Она дернула Якобсмайера за рукав сутаны.

— Как мне уехать из этой деревни? — Ее голос нарушил беззаботный покой церкви Святого Ландолинуса. — Возиться с навозом до скончания века — не мое призвание.

Якобсмайер в нерешительности кивнул.

— Возможно, у меня есть идея… — Он задумчиво поглаживал подбородок. — Архиепископ Падерборна ищет молодую женщину, которая со временем могла бы заменить его престарелую домработницу. Он хочет направить ее в кельнскую школу, где дочки из состоятельных семей обучаются ведению домашнего хозяйства с прислугой. Школа для дам… — Он улыбнулся, не скрывая иронии.
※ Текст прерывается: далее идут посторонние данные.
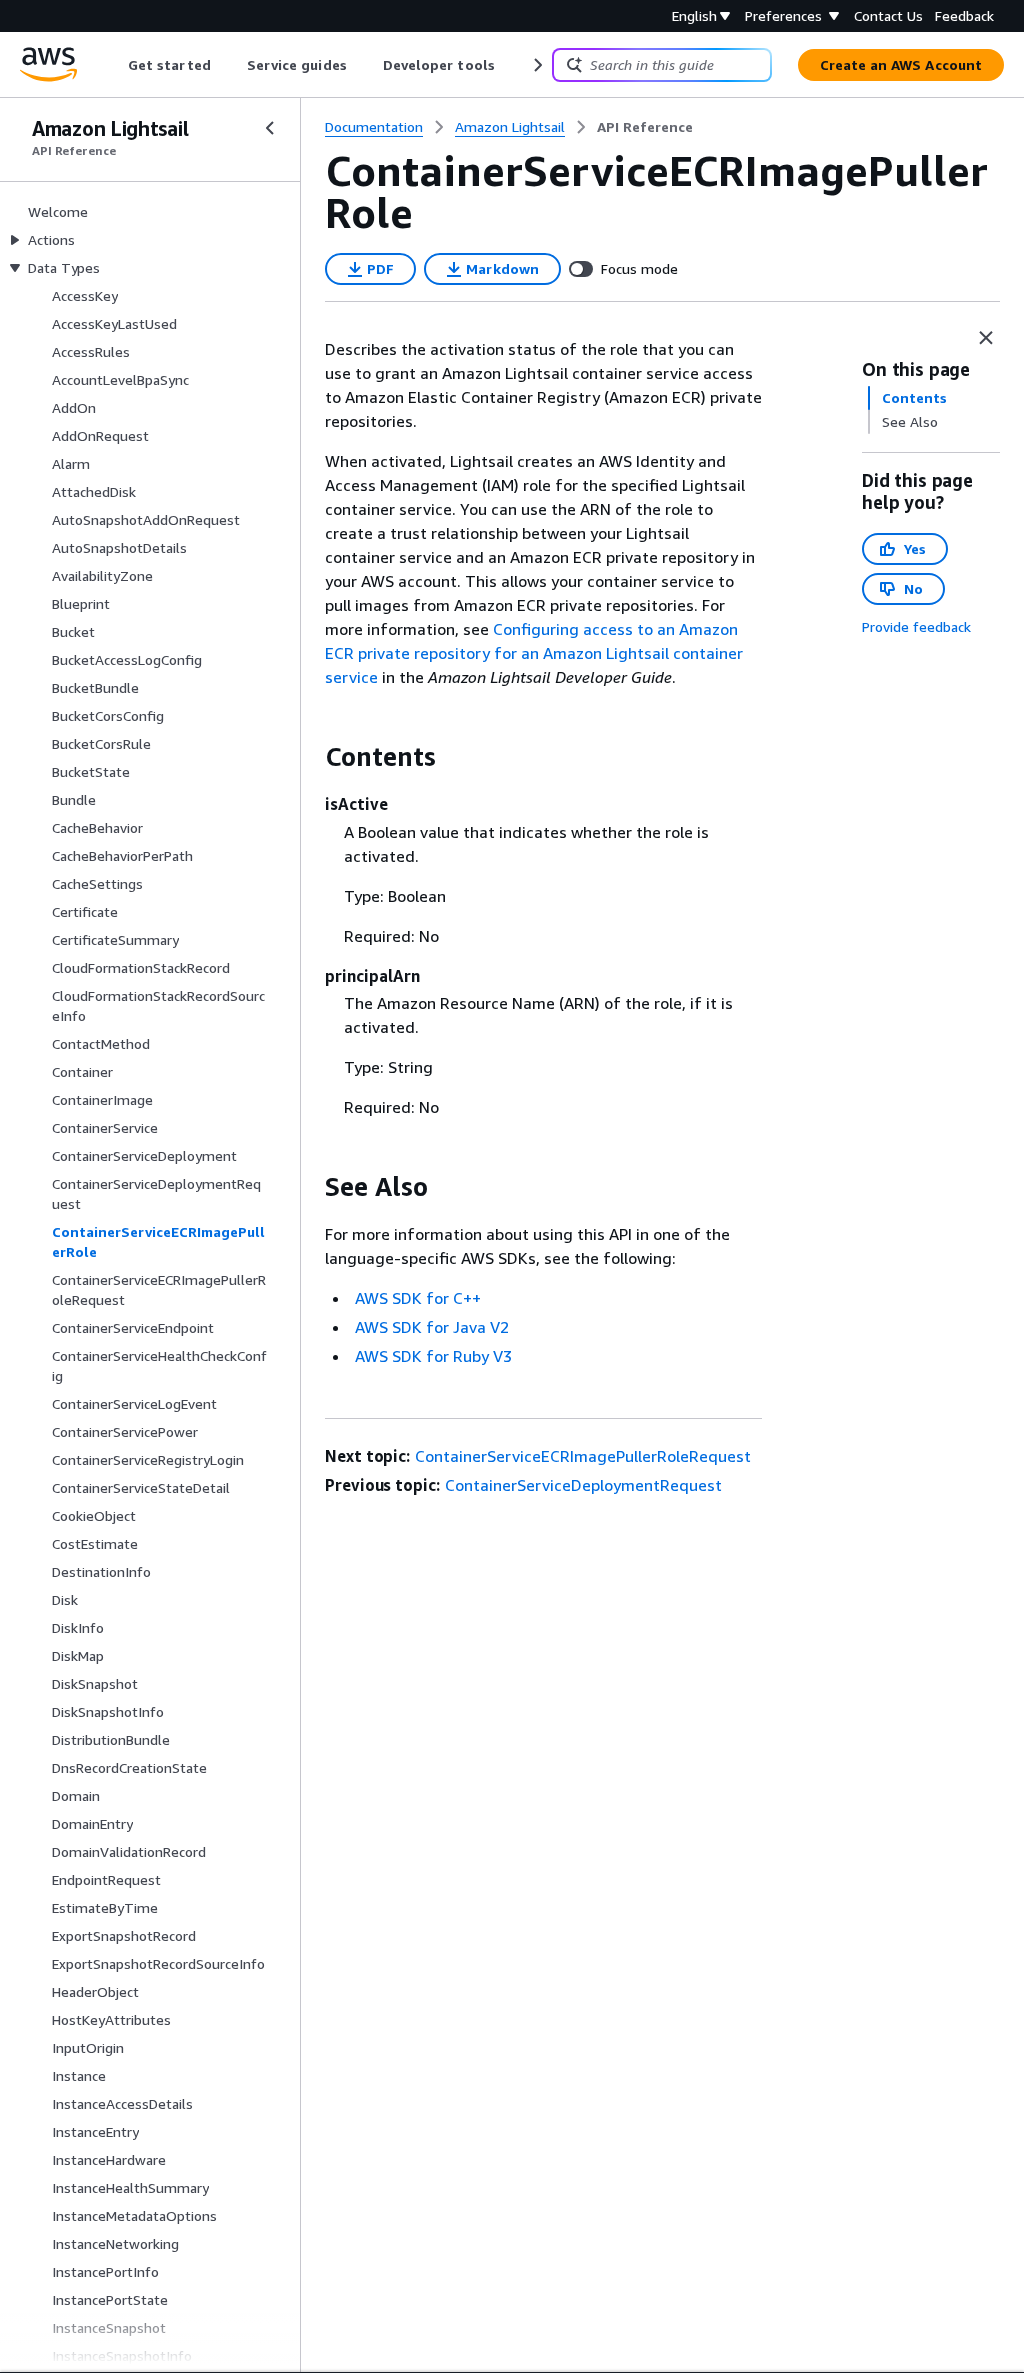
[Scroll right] (536, 65)
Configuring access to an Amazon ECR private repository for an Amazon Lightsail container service (534, 653)
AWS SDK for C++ (418, 1298)
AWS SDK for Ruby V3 (433, 1356)
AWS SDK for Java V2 (432, 1327)
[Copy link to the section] (309, 757)
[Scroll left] (113, 65)
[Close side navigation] (270, 128)
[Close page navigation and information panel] (986, 338)
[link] (645, 127)
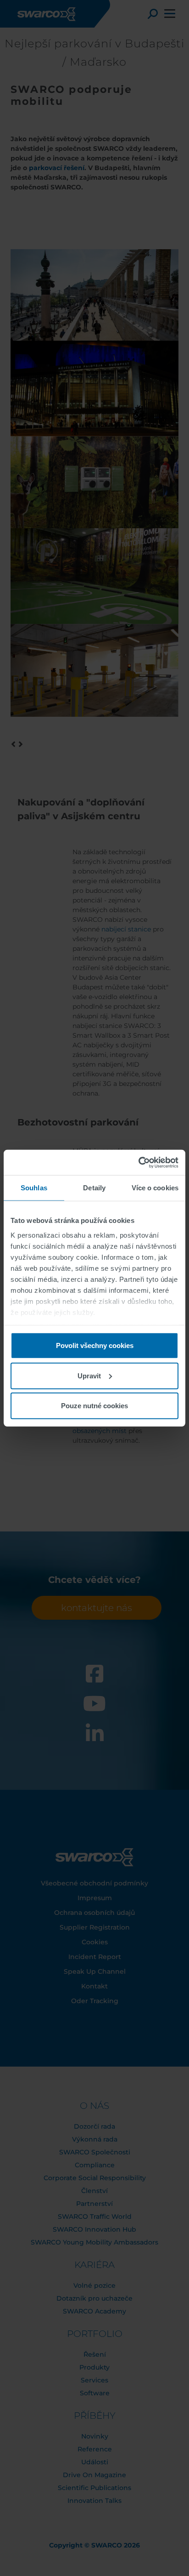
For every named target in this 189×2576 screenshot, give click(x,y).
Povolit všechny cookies (94, 1345)
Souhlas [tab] (34, 1188)
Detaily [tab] (94, 1188)
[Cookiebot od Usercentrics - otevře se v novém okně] (138, 1162)
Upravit (89, 1375)
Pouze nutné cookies (94, 1406)
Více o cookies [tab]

Дядя Генрих не возражал. Тете Марте было труднее смириться с исчезновением бесплатной рабочей силы.

— Ты не соображаешь, что творишь, — сказала она презрительно, содрогаясь при одной только мысли, что ей предстоит взвалить на себя все обязанности Анны. — Из этого ничего не выйдет, могу тебя заверить. — Анна молча мешала суп, ей не хотелось устраивать сцену в преддверии отъезда. — Почему ты не отвечаешь? Возомнила о себе Бог весть что? Я вот что тебе скажу: ты будешь страшно разочарована. Настанет день, когда… — у нее сорвался голос, — когда ты приползешь сюда на коленях, вымаливая корочку хлеба. Не думай….

Анна устало вздохнула.

— Что ты так кипятишься? — сказала она холодно, не отводя взгляда от кастрюли. — Так или иначе я умру, ты ведь сама постоянно об этом твердила. Я ведь не дотяну и до двадцати одного, верно?